Buruk, Kualitas Udara di Empat Provinsi
Jumlah Titik Panas Karhutla Menurun
– Kabut asap akibat kebakaran hutan dan lahan (karhutla) di Kalimantan dan Sumatera berdampak memburuknya kualitas udara. Bahkan, di antara enam provinsi lokasi karhutla, hanya dua yang memiliki udara layak hirup dengan indeks partikulat (PM 2,5) di bawah 100. Yakni, Kalimantan Selatan dan Sumatera Selatan. Data itu berdasar laporan dari Badan Nasional Penanggulangan Bencana (BNPB) per 18 Agustus 2019 pukul 09.00 WIB.

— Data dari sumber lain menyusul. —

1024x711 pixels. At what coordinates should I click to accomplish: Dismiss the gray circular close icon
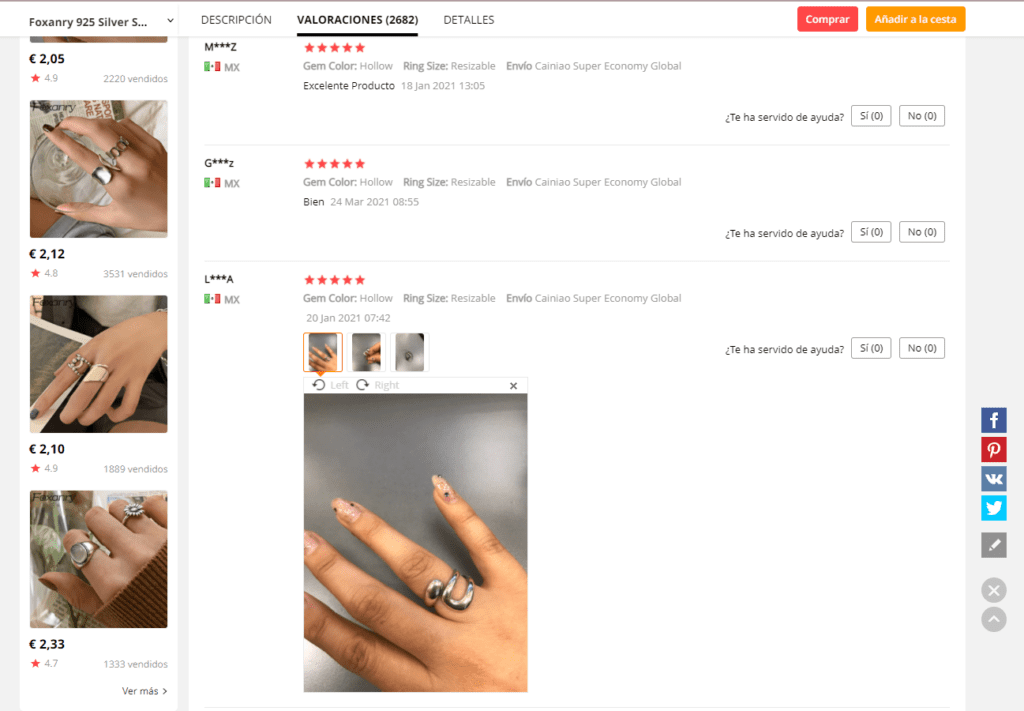993,590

Saat ini karhutla telah merata di enam provinsi. Yaitu, Riau, Jambi, Sumatera Selatan, Kalimantan Barat, Kalimantan Tengah, dan Kalimantan Selatan. Kalimantan Barat menjadi provinsi dengan udara paling tidak sehat dengan indeks partikulat 175. Diikuti Riau dengan indeks 130. Kalimantan Tengah mencatatkan indeks 112 dan Jambi 102. Sementara itu, udara di Kalimantan Selatan masih tergolong baik dan di Sumatera Selatan tergolong sedang.

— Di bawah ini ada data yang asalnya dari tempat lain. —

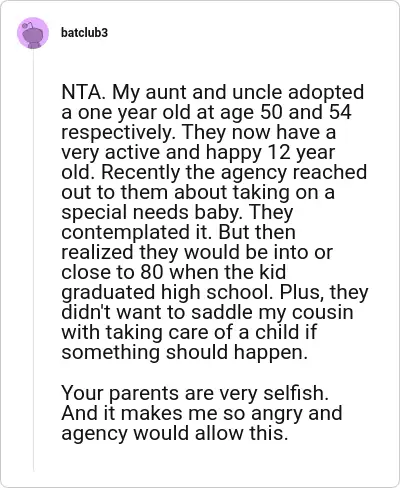
Task: Select the 'NTA' word starting the comment
Action: [80, 92]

Meski demikian, pantauan satelit dari laman Modis Lembaga Penerbangan dan Antariksa Nasional (Lapan) kemarin (18/8) pukul 20.30 WIB menunjukkan penurunan jumlah titik panas (hot spot) sebanyak 812. Sebanyak 275 titik di antaranya menunjukkan tingkat kepercayaan di atas 80 persen alias hampir pasti terbakar.
Eksekutif Daerah Wahana Lingkungan Hidup (Walhi) Kalimantan Tengah Hartono mengungkapkan, untuk membantu warga Palangka Raya dan sekitarnya, pihaknya membagikan masker sejak akhir Juli lalu. ”Hingga hari ini (kemarin, Red) kami sudah membagikan total 5.000 masker. Sebanyak 4.000 di antaranya untuk dewasa. Kemudian, 1.000 masker untuk anak-anak,” jelasnya kepada
Jawa Pos kemarin.
Plh Kapusdatin dan Humas BNPB Agus Wibowo menyatakan, per 18 Agustus asap memang tersebar merata di Kalimantan dan Sumatera. Meski demikian, sampai saat ini BNPB masih bertahan dengan jumlah armada pemadaman udara dan personel yang telah diturunkan di lapangan.

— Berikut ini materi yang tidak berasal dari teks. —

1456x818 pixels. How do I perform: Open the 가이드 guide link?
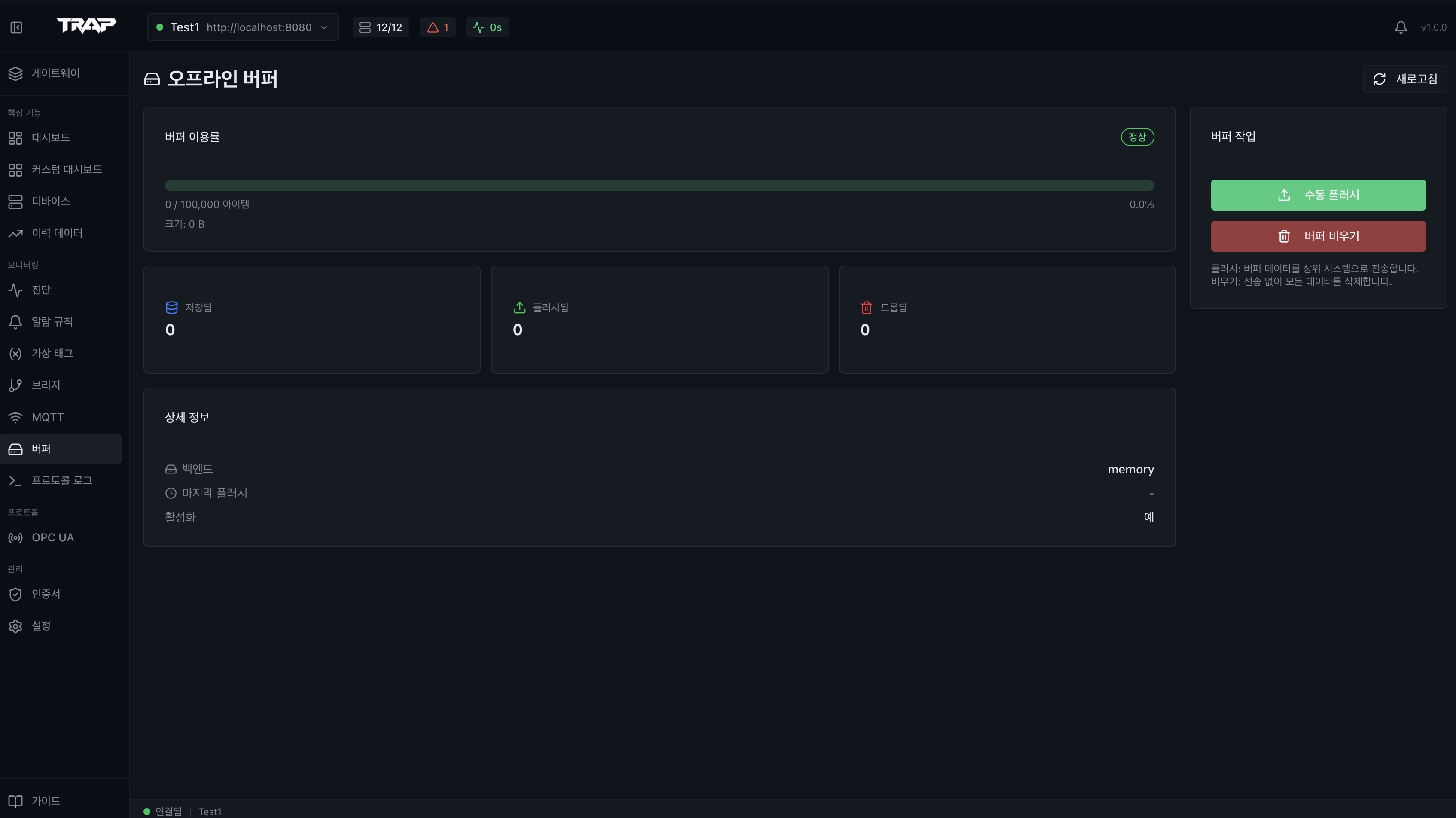(x=46, y=800)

Direktur Pengendalian Karhutla KLHK Raffles B. Panjaitan mengungkapkan, jika ditinjau dari jumlah hot spot, karhutla tahun ini tidak separah 2015. Namun, pada 2015, hot spot relatif terpusat di area tertentu. Nah, tahun ini hot
spot menyebar dalam ruang lingkup yang luas.
”Kondisi itu yang butuh kerja ekstra,” katanya.